Fortbildung der Lehrpersonen

Im Sinne der Professionalisierung ist es erforderlich, dass sich jede Pädagogin und jeder Pädagoge im Bereich Fachwissen, Fachdidaktik und Pädagogik am aktuellen Stand der Entwicklungen hält. Dieser Tatsache kommt im Schulwesen wegen der gesellschaftlichen Modernisierung, neuer Schülergenerationen und der beruflichen Sozialisation der Pädagoginnen und Pädagogen eine ganz besondere Bedeutung zu.

Weiterbildung der Lehrpersonen

Lehrpersonen können zusätzlich, zu den bereits in der Lehramtsausbildung erworbenen Qualifikationen, weitere Qualifikationen erhalten. Angebote der Weiterbildung sind oftmals auch mit neuen Berechtigungen verbunden.

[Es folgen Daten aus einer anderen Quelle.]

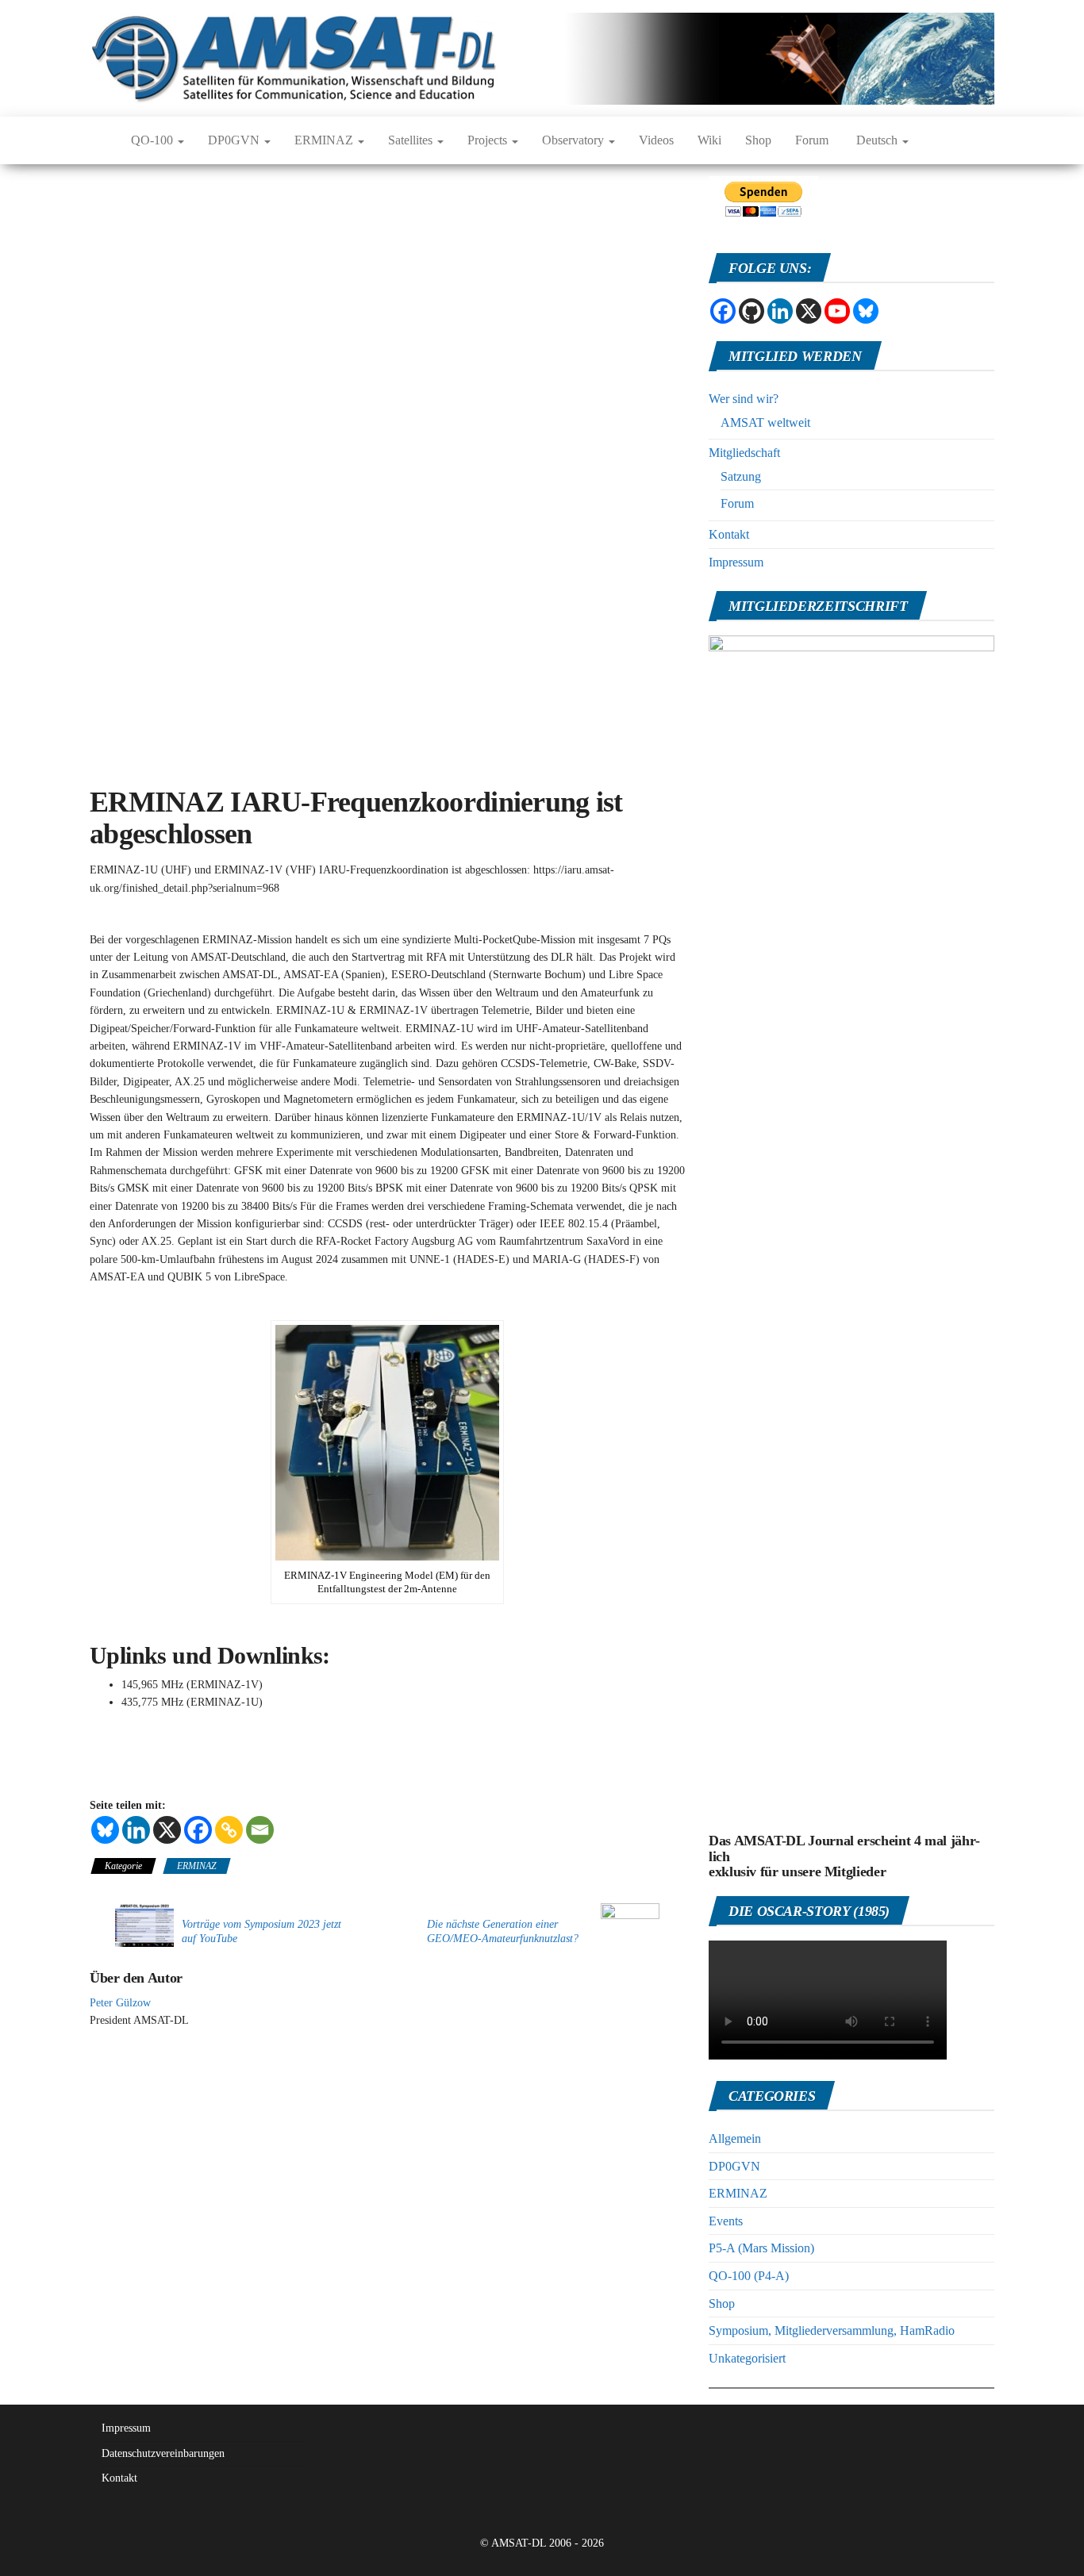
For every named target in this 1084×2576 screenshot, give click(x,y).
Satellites (412, 140)
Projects (488, 140)
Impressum (736, 562)
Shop (758, 140)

Organisation der Fort- und Weiterbildungsaktivitäten

Aus der großen Differenziertheit des Schulwesens ergibt sich die Notwendigkeit einer bundesweiten Koordination der Fort- und Weiterbildung für Pädagoginnen und Pädagogen. Die Planung und Abstimmung dieser Angebote geschieht in enger Kooperation der Pädagogischen Hochschulen mit dem BMBWF. Die Einbindung der Schulen sowie der Bildungsdirektionen, ist durch die Pädagogischen Hochschulen im Vorfeld sichergestellt. Diese Vorgehensweise sichert bedarfskonforme, bundesweite Angebote und ermöglicht ein rasches Reagieren auf aktuelle Erfordernisse.

Lehrveranstaltungen der Fort- und Weiterbildung können – je nach Zielgruppe – entweder für die Pädagoginnen und Pädagogen einer Schule (= schulinterne Fort- und Weiterbildung = SCHILF), einer Region, eines Bundeslandes oder mehrerer beziehungsweise aller Bundesländer angeboten werden.